● **WHAT YOU ARE ASKED TO DO**
Copy everything below, from the line containing "Given: Create a new custom bin" down to the line containing "Looking at the", without changing a word. Leave the pictures out.

● **RAW RECORDS**
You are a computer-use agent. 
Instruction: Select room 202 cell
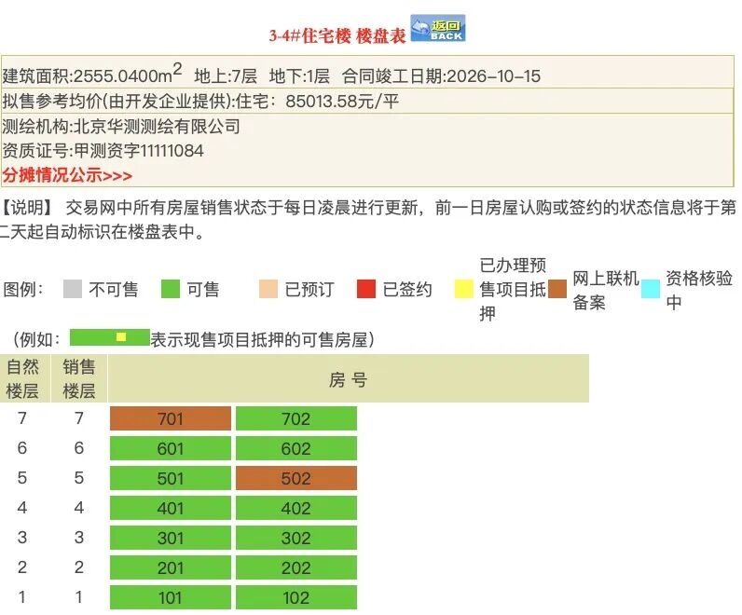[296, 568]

==

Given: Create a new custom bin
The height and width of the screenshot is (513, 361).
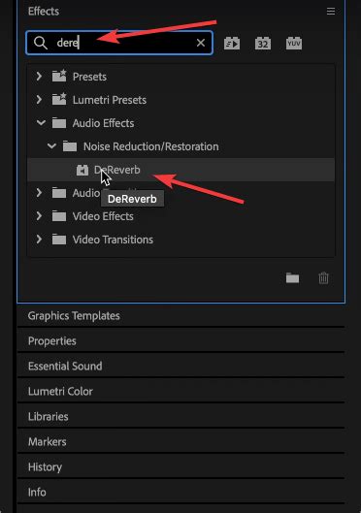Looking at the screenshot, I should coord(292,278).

● **OUTPUT FOR THIS TASK**
Given: Create a new custom bin
The height and width of the screenshot is (513, 361).
Looking at the screenshot, I should coord(292,278).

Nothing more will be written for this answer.